Son propos est de transmettre «de manière simple, sans jargon et en toute indépendance» ce savoir souvent parsemé de termes techniques qui le rendent a priori difficile d’accès. Concrètement, ses cours sont dispensés sur des vidéos accessibles par internet. En cas de questions, il est joignable par courriel. Coût total pour 13 heures et 45 minutes de cours en ligne: 997 fr., «80 fr. de l’heure», détaille-t-il.
Attention: il ne dispense pas de conseils en investissements. Du reste, il n’en aurait pas le droit, cette activité étant conditionnée à l’obtention d’une autorisation de la Finma.
Sa méthode est directement inspirée de l’apprentissage qu’il a fait lors de son second séjour aux Etats-Unis: celle de l’Américain Robert Kiyosaki, auteur de plusieurs livres de conseils en techniques d’investissement (dont «Rich Dad, Poor Dad») qui se sont vendus à des millions d’exemplaires depuis la fin des années 1990. Notre horloger imérien a investi 25 000 fr. pour suivre une formation complète prodiguée par un disciple de ce gourou de la finance personnelle lors de son second séjour américain. Aujourd’hui encore, il consacre quelque 3000 fr. par an à son perfectionnement.
Argent et succès
Le cursus de Jérôme Spielmann ne se limite pas à aborder les notions fondamentales du négoce de titres en bourse. Il accorde une large place au négoce des options, des instruments dérivés qui permettent d’acheter ou de vendre des actions avec davantage de profit. La spéculation serait-elle défendable lorsqu’elle doit servir à élever le revenu des travailleurs ordinaires? L’argent est-il «sale»?

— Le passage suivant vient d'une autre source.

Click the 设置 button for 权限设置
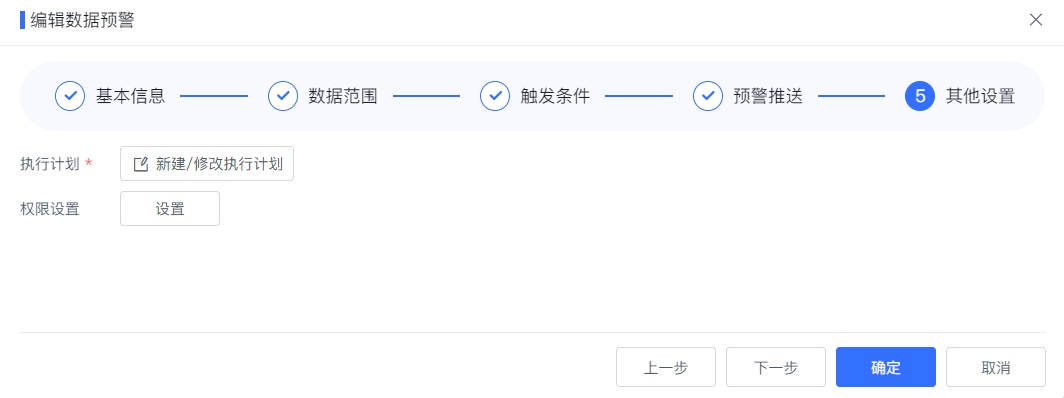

«Cela dépend de ce que l’on en fait. Lorsqu’il sert à satisfaire nos besoins, l’argent n’est évidemment pas sale.» La limite est franchie, poursuit-il, «lorsque l’on ne crée pas de valeur ajoutée réelle». Reste néanmoins une question ouverte: qu’est-ce qui est une valeur ajoutée réelle, et qu’est-ce qui est, a contrario, une valeur irréelle? Sa réponse est que cela dépend du jugement fait par l’investisseur de la valeur de son placement. «Je conseille de ne placer de l’argent que dans des entreprises avec lesquelles on est en phase. Mais on ne peut pas forcer les gens à faire certains choix d’investissement plutôt que d’autres.»
C’est une vision on ne peut plus libérale: l’argent n’a pas d’odeur, mais ce que l’on fait avec peut en avoir une. Qu’est-ce qui est acceptable et qu’est-ce qui ne l’est pas? La réponse dépend de chaque individu, mais elle est plus facile à trouver si l’on maîtrise les outils. Pour Jérôme Spielmann, le fait de les transmettre au plus grand nombre de personnes est la marque de son succès personnel.